Some of the separate models generated from the Lincoln photographs

Some of the separate models generated from the Lincoln photographs

Visiting Albury in 2015, I took a series of 52 photos of the interior of DC-2 A30-11 – the aircraft painted as Uiver. This was a rushed effort but I felt the result showed potential.

The cockpit of the Albury DC-2

The cockpit of the Albury DC-2

Photogrammetry I

Since 2014 I have been researching and trialling photogrammetry as an aid in rebuilding the fuselage of Vampire A79-733. My efforts have only been sporadic due to my usual lack of focus and other priorities.

My first photogrammetry used Autodesk 123D. I was also thinking about possibilities for 3D printing. Starting with something simple, I chose a TR-1936 controller because I wanted to make a mockup of a TR-1520 controller – the latter seems to be made of unobtanium. From a reverse-engineering point-of-view, this was not a particularly good idea; the boxes are very simple and the obvious method would be to get out the ruler and just measure up or even just cannibalise a 1936 unit. Starting with something simple was all that lay behind it. I had already done a fair bit of reading about photogrammetry so was aware of object characteristics that are unhelpful to the process. This simple test highlighted these issues. The controller I used was of very good condition and was very clean. The controller has plenty of reflective surfaces; the Perspex of the dial window, the nice fresh knob, the glossy lacquer over the ink mod markings and even the overall black paint. The basic photogrammetry process relies upon many unique features to triangulate upon. A uniform surface – the smooth black paint – is a ‘large’ expanse of nothing to triangulate. A glossy surface reflects and may just transfer ambient diffuse light to the camera lens or a reflection of something beyond in the area that surrounds the object. The Perspex of the channel dial may send light or a reflection of something beyond to the camera, or the camera may see the characters of the dial itself, or in one photograph, we might see a combination of both. Seeing different things from different angles ‘does not compute’. Depending on the software, it may present the initial result with holes or it may have some means of creating infill.

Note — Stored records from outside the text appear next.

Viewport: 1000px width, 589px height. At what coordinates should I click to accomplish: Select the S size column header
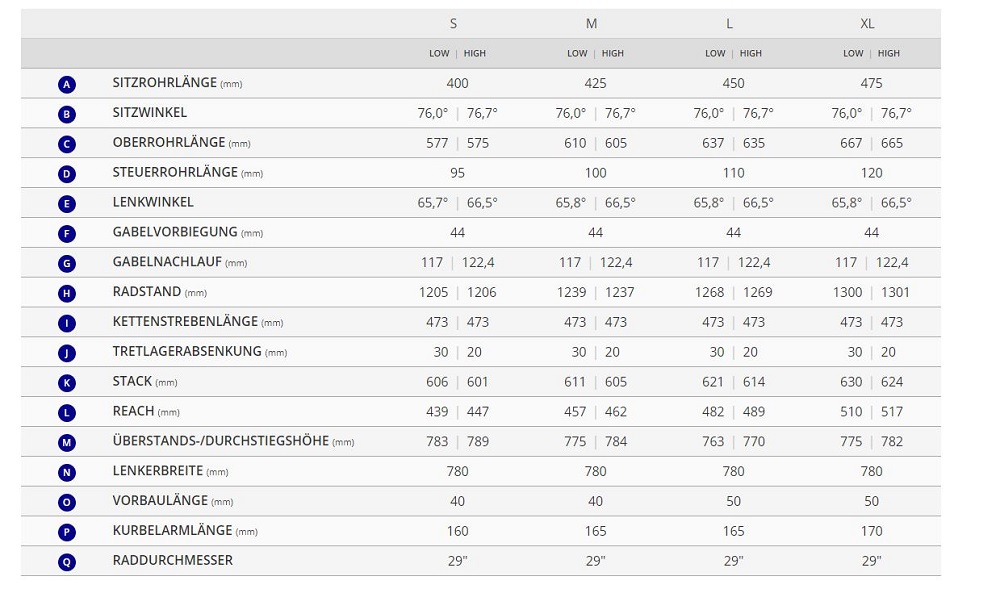pyautogui.click(x=454, y=23)
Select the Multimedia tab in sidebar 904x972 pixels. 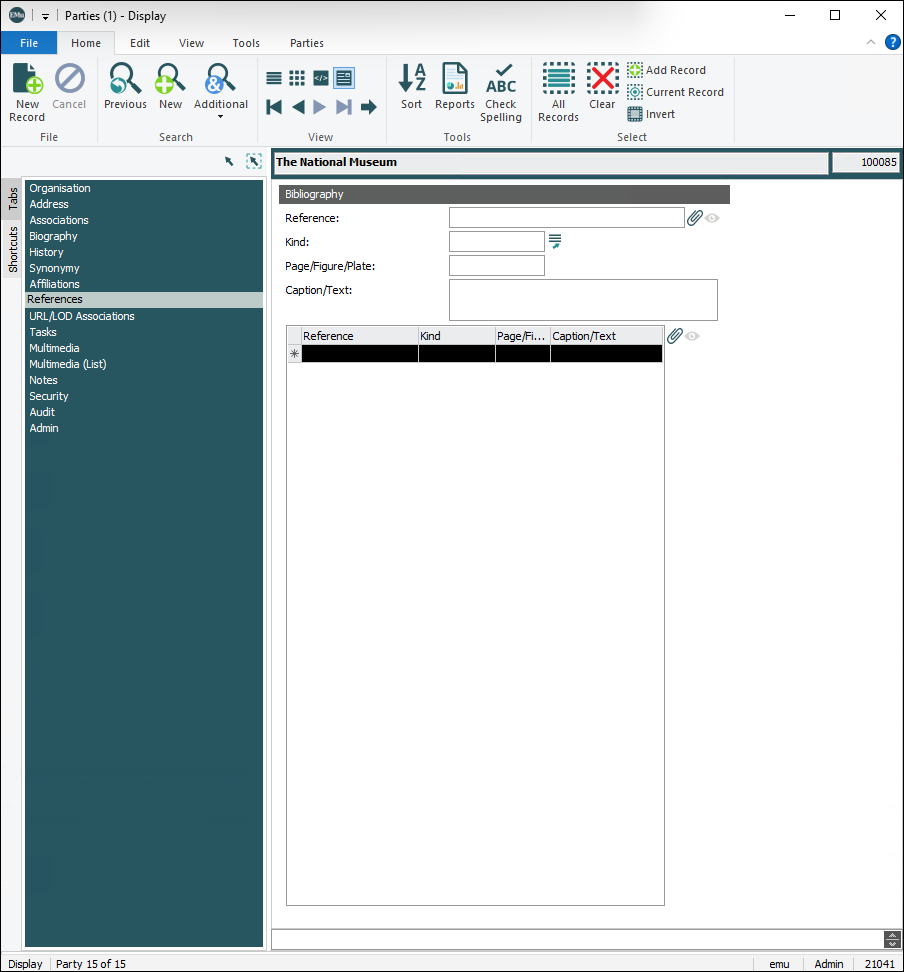pyautogui.click(x=54, y=348)
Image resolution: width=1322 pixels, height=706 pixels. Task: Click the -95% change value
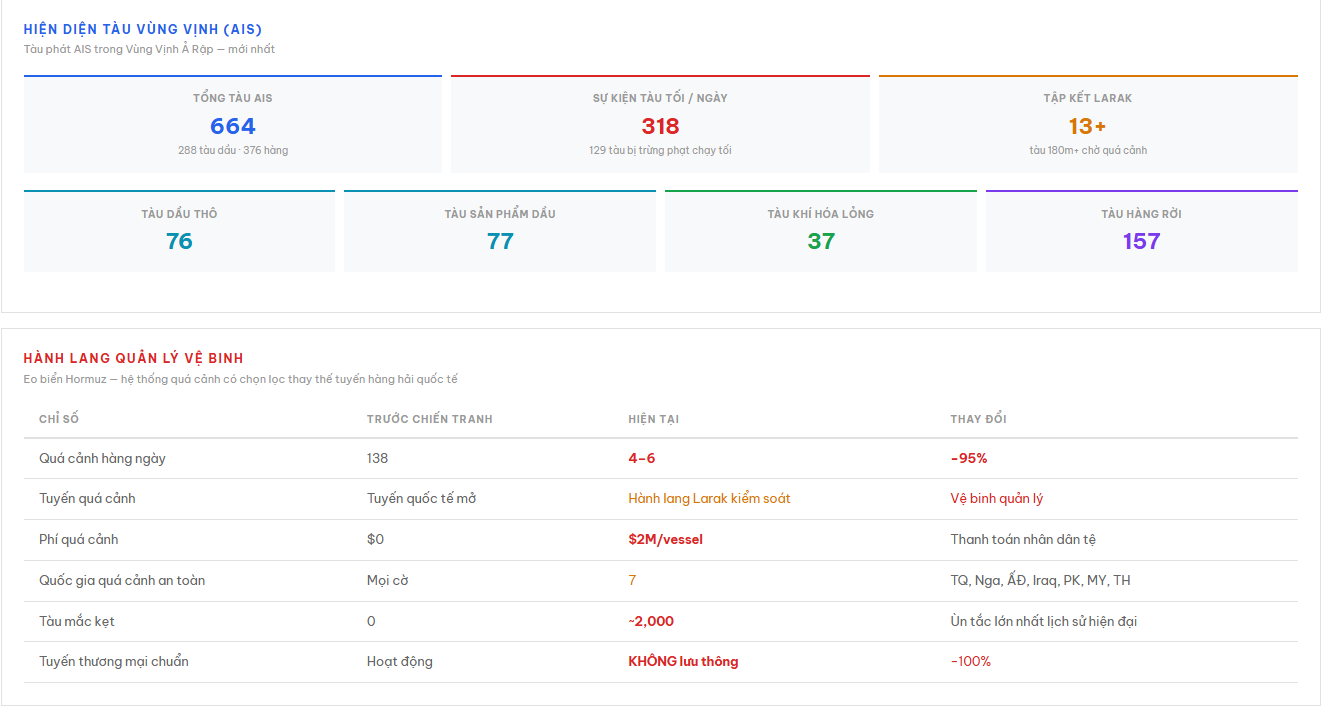tap(968, 458)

The TR-1936 controller with 123D was a disaster! Knowing the limitations, I then created a 123D project using a ‘Bug’ by artist Mark Brown. This was initially very successful, but then I made one mistake. Fatal. And in 123D there is no undo. I lost most of the job which had been very tedious. While I wanted to take the project  to completion, working on the cloud started to be a problem and I gave up out of frustration. 123D is targeted at 3D printing and has a strong infill capability. I quickly decided that 123D was not for my main project and went elsewhere.

123D result of Mark Brown's Xmas Drone (2004) using 28 photos

123D result of Mark Brown’s Xmas Drone (2004) using 28 photos

I had previously looked at VSFM by Changchang Wu, that has CMVS by Yasutaka Furukawa built in through the user interface, without making any real progress. This time I ran photo series of Mark Brown Bugs. The results were ordinary only, but I could see that this was because of the quality and quantity of photographs I used, and because of the plain white-wall background to the photos.

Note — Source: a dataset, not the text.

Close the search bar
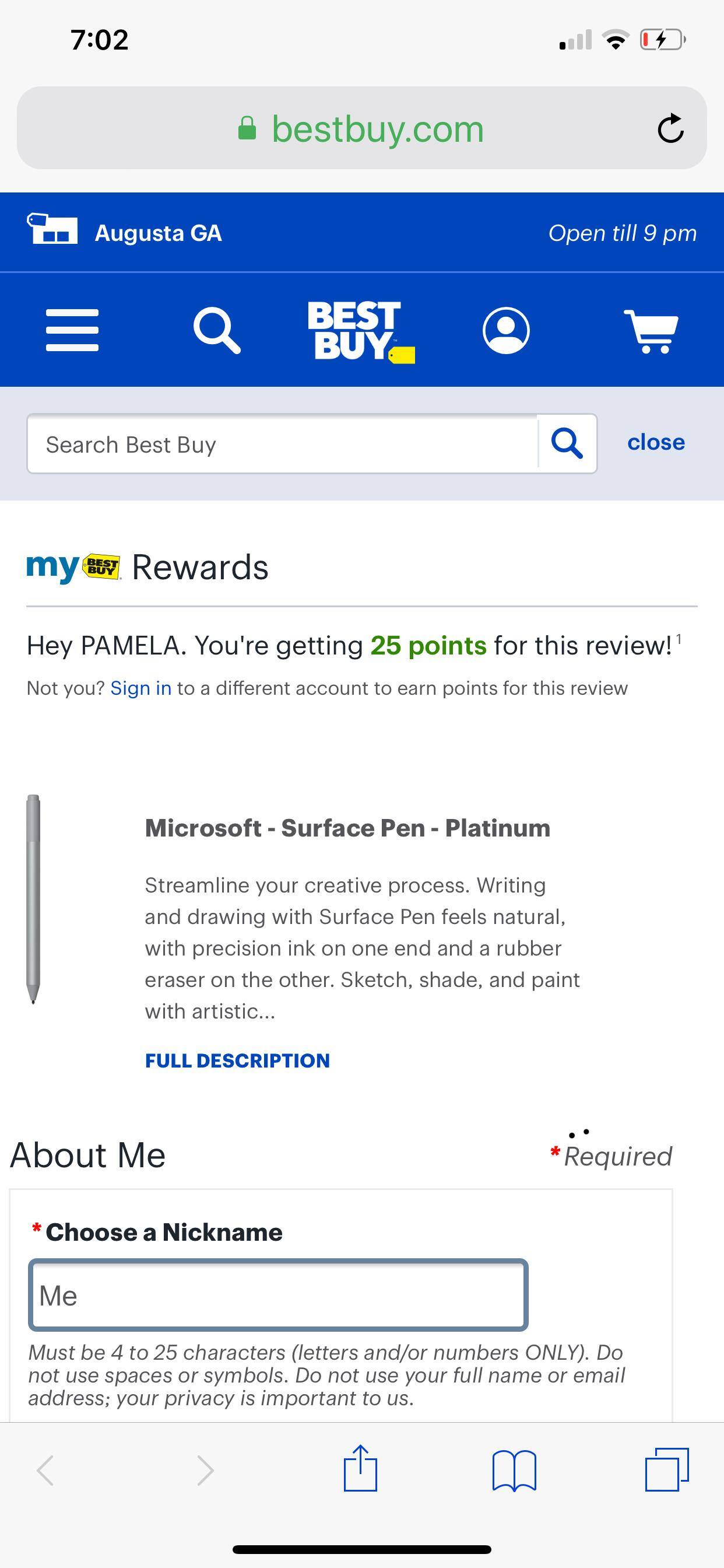This screenshot has width=724, height=1568. [x=656, y=443]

Sometimes I become impatient. This was one of those times. I decided to leap in the deep end. I took 100 photographs of the fuselage of Vampire A79-733. Without too much fuss – just some memory problems and 17+ hours of my business-type laptop grinding away – I got a an impressive outcome. See below.

Dense point cloud reconstruction of A79-733's fuselage using VSFM and CMVS

Dense point cloud reconstruction of A79-733’s fuselage using VSFM and CMVS

After that success, I created a point cloud of a Rolls-Royce Nene Mk.103 from 170 photos. My Laptop struggled a great deal from this load; VSFM stopping several times as it ran out of memory. This was not such a big deal as VSFM stores its work as it goes, so on starting a run again, it resumes processing from where it crashed.

Rolls-Royce Nene Mk.103

Rolls-Royce Nene Mk.103

I saw these runs as a way to learn to use the software and to see what it could do; to see what I needed to do to make it useful.